__What to do__:
The required result is a line count: how many lines in this data hold the word "each". Give only that.

__Data supplied__:
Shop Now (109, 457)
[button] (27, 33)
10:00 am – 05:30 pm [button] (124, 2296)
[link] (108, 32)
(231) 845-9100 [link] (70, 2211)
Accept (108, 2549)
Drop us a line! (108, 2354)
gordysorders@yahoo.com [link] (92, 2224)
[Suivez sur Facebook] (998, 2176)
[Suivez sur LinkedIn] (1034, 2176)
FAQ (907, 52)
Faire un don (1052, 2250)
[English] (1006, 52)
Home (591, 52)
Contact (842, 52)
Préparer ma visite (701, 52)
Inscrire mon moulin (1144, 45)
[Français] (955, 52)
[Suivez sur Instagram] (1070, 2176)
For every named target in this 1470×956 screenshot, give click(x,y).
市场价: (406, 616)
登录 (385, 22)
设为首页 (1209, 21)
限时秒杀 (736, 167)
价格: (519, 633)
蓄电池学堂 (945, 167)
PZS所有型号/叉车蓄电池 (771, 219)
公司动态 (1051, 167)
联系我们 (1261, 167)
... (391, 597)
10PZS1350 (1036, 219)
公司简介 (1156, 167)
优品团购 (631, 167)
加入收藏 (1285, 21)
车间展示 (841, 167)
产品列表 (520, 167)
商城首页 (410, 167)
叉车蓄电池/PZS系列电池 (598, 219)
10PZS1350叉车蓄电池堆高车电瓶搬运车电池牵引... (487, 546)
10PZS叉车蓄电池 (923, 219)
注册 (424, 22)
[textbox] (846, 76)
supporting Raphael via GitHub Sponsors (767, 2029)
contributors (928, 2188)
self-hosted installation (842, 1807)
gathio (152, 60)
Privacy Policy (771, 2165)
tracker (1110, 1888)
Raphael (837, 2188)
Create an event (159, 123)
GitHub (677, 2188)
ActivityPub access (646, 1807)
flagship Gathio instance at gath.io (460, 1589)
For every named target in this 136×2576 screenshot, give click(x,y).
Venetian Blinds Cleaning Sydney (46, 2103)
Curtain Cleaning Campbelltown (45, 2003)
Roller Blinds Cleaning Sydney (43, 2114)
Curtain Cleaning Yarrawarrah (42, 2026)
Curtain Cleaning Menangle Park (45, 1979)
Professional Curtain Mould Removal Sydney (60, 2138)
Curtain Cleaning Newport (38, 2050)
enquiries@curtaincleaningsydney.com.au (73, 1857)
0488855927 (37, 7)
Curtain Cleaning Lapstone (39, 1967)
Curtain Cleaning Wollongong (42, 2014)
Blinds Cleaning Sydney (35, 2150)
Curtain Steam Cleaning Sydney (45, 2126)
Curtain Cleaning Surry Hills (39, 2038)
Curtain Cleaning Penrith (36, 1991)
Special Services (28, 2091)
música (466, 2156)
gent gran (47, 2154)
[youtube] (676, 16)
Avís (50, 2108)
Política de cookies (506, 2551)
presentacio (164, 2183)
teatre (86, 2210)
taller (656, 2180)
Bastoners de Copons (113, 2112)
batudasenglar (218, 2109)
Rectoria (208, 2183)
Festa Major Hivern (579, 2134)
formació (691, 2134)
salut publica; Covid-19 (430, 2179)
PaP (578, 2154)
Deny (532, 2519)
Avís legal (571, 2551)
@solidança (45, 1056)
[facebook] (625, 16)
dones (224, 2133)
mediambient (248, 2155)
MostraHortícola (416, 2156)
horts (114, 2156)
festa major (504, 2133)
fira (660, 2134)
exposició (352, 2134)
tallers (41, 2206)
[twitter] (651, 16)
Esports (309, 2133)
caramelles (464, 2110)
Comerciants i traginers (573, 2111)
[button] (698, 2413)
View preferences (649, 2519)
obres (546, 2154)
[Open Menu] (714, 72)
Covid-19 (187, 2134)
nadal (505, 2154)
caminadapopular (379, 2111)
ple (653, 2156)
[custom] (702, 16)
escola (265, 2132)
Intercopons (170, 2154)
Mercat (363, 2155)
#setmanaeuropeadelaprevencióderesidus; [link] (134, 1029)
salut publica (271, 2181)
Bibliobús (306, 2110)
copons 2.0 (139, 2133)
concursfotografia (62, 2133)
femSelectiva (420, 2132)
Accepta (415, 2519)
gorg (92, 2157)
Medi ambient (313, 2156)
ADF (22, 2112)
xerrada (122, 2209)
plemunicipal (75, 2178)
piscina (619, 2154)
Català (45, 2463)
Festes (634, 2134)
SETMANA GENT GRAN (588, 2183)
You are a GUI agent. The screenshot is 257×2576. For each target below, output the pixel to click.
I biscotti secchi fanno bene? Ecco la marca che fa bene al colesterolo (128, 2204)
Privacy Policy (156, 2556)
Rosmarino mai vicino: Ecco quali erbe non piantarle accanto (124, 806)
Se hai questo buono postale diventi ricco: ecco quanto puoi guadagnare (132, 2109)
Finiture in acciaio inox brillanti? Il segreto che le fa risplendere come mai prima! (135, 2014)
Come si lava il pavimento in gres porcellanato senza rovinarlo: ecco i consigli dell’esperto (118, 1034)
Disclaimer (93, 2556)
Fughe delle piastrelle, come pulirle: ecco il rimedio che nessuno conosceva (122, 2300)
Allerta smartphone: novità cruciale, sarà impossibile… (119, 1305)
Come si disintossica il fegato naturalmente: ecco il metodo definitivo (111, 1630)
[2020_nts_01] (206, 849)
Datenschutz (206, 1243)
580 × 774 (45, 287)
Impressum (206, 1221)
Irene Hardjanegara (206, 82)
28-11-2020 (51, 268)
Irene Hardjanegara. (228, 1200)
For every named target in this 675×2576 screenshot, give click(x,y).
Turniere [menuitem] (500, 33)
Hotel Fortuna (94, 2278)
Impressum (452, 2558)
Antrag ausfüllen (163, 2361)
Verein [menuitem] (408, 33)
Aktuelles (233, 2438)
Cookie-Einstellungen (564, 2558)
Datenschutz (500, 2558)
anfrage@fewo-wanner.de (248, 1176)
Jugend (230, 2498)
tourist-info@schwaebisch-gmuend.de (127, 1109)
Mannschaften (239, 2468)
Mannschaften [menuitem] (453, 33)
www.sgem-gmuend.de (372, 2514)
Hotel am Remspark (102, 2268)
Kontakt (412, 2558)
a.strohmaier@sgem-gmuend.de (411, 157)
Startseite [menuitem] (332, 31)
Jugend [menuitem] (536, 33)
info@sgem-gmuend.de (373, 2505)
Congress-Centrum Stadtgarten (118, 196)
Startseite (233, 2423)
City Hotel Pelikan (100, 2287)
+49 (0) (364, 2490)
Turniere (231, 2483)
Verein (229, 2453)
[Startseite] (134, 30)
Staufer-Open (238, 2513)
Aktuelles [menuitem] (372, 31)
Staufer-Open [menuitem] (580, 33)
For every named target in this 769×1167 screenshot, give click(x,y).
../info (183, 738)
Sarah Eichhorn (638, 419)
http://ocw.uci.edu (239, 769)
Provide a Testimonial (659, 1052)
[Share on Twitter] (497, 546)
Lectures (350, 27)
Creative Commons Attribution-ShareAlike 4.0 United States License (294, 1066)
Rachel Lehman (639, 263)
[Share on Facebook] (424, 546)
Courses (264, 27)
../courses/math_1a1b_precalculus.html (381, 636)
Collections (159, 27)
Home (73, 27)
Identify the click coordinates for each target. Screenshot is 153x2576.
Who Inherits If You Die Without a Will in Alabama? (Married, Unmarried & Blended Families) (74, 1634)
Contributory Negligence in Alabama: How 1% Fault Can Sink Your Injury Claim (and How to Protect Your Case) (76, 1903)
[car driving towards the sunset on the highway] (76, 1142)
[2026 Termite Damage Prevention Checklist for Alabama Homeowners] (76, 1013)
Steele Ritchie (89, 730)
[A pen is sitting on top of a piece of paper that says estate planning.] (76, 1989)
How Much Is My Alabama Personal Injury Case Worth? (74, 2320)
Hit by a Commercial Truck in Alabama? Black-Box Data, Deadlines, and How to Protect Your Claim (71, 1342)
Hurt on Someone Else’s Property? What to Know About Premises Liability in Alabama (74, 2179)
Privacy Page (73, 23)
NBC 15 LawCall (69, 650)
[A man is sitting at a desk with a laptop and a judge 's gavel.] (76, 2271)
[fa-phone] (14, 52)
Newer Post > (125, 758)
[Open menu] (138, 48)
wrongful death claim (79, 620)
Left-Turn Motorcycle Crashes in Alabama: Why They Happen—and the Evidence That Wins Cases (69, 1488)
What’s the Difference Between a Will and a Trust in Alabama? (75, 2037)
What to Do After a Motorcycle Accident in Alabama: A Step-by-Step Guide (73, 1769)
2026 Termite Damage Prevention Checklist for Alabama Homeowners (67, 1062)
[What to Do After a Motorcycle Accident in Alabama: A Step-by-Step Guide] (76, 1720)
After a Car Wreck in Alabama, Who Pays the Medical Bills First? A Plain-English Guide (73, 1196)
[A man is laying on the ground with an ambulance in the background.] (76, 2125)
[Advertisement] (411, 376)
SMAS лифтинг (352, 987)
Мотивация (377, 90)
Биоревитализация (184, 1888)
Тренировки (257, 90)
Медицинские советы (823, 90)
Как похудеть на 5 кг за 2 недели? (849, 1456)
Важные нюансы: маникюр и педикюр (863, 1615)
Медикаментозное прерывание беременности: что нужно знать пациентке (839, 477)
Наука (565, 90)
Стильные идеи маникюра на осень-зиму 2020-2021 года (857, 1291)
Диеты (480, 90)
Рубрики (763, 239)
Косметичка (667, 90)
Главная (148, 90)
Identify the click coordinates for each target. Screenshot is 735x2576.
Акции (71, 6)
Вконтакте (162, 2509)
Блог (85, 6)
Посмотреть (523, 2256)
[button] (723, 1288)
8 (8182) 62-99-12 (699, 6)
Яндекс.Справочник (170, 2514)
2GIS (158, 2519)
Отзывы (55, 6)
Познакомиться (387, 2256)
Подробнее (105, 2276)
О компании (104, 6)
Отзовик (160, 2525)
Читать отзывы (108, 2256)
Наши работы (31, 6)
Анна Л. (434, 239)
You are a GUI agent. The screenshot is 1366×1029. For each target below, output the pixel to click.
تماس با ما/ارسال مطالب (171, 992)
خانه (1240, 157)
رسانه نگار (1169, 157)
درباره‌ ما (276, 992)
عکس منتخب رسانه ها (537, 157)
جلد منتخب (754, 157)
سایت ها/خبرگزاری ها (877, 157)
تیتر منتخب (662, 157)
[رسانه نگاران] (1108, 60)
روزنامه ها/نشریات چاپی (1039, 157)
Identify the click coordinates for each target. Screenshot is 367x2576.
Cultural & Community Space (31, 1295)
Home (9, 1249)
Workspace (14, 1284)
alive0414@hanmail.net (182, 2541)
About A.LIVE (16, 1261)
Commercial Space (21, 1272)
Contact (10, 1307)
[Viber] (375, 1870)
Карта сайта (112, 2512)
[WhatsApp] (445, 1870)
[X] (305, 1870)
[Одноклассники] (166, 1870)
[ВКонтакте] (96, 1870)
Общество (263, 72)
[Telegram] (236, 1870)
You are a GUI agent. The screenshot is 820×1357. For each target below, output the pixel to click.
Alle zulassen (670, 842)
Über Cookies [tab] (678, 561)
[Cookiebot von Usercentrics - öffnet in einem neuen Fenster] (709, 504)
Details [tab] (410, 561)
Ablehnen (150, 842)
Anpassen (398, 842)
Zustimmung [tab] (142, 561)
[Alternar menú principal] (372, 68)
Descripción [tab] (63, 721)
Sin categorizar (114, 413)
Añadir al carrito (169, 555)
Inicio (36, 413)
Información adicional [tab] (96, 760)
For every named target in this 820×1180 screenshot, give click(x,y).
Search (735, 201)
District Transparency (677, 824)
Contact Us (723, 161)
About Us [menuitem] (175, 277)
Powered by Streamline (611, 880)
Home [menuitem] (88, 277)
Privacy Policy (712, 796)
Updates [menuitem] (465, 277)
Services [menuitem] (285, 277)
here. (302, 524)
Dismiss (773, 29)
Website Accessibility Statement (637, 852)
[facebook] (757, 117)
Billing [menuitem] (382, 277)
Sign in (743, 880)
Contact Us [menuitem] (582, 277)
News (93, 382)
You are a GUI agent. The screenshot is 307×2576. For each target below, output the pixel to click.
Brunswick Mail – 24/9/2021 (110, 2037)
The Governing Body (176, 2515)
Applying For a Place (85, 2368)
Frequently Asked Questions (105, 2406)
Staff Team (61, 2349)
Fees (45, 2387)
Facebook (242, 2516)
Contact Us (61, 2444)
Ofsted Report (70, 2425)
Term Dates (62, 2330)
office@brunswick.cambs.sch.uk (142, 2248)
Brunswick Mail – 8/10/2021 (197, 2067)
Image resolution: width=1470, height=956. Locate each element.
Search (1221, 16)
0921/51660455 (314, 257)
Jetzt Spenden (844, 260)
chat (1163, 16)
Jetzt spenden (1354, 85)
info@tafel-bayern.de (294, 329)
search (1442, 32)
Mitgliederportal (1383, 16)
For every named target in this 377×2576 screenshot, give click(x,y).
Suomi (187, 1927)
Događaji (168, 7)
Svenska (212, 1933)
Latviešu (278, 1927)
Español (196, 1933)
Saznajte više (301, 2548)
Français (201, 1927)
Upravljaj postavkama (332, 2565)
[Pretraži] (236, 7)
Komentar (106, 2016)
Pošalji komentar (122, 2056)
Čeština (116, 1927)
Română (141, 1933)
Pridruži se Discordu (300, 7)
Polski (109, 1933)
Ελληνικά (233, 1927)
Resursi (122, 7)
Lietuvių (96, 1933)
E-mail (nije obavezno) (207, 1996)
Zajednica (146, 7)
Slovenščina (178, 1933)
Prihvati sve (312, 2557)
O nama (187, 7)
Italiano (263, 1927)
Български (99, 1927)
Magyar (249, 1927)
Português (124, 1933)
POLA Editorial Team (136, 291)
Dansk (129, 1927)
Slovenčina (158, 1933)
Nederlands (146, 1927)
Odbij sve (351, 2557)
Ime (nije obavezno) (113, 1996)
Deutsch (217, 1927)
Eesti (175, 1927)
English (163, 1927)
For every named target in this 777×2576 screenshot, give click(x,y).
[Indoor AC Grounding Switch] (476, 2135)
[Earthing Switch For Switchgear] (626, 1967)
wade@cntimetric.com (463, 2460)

__Response for this exercise__:
8